Cooper and Vanderbilt have written and spoken about these losses before, in memoirs and on television. What they had not done, Cooper began to realise, was talk to one another at length about the past. What started as a series of emails between mother and son evolved into the documentary, directed by Liz Garbus, whose recent film about Nina Simone was up for an Oscar.
Vanderbilt and Cooper come across as a lighthearted pair - at the press conference he played his part of the buttoned-down newsman; she the arty, optimistic dreamer.
Vanderbilts or not, what Nothing Left Unsaid makes clear is that Cooper and his mother are experiencing a deeply emotional stage between an elderly parent and a middle-aged child: What are we going to do with all this stuff? What memories does it all hold? Most of all, what does one need to know about a parent, before it's too late to ask?
Vanderbilt's paintings inspired the look and feel of Nothing Left Unsaid. In the swirl of the custody fight in the 1930s, little Gloria made a set of paper dolls - an idealised world with a mother and father. In the film, those paper dolls come to life as animation.
In reality, her parents took off on an extended vacation almost as soon as Gloria was born, handing her to her nurse, a German woman nicknamed Dodo. Gloria's alcoholic father, Reginald Vanderbilt, died when she was 15 months old. Her mother, 21, moved to Paris, bringing baby Gloria and Nurse Dodo along, though she lived apart from them.
"What's incredible is thinking about Gloria as a 9-year-old in the heat of this custody [fight]," said Garbus. "She was covered like Lindsay Lohan. There was that level of public interest - the paparazzi were intense.
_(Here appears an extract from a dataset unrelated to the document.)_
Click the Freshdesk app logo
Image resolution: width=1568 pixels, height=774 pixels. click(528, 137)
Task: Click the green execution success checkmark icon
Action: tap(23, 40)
We think about that intense public exposure of children, many people don't survive that ... She's had this ongoing story of loss and recovery and resilience."
Near the trial's end, Gloria's mother was outed for having a lesbian relationship, which essentially cost her the case. (This fact fascinates Cooper, who was in his early 20s when he told his mother he's gay, but did not come out publicly until 2012.) Gloria's aunt, Gertrude Vanderbilt Whitney, won custody and raised Gloria through most of her adolescence.
In 1941, teenage Gloria married Pasquale diCicco, 32, a Hollywood agent whose first wife had died mysteriously. "Wait a minute," Cooper interrupts his mother. "You got married to a guy where there were rumours he had killed his former wife?!" "Sweetheart, I was only 17," she replies.
DiCicco was abusive, and she left him. Not long after, at 21, she married conductor Leopold Stokowski, more than 40 years her senior. They had two sons, Stanislaus and Christopher. (Stan appears in Nothing Left Unsaid; Chris has not spoken to his mother in decades.) She broke it off with Stokowski in 1955 and married director Sidney Lumet. When that ended, she married Wyatt Cooper, an author and screenwriter, in 1963.
It's easy to see how Anderson Cooper, who was born when his mother was 43, feels he's missed a great deal of her personal history.
In her marriage to Wyatt, Gloria seemed determined to start fresh. She began a fabric-design business, which led to her famous foray into jeans. At home she had finally achieved an upper-class version of the white-picket fence and simple family life she'd craved.
"There was so much that had happened to me," Vanderbilt said. "So much that was so complicated to even try to define it or explain it. So it just didn't come up.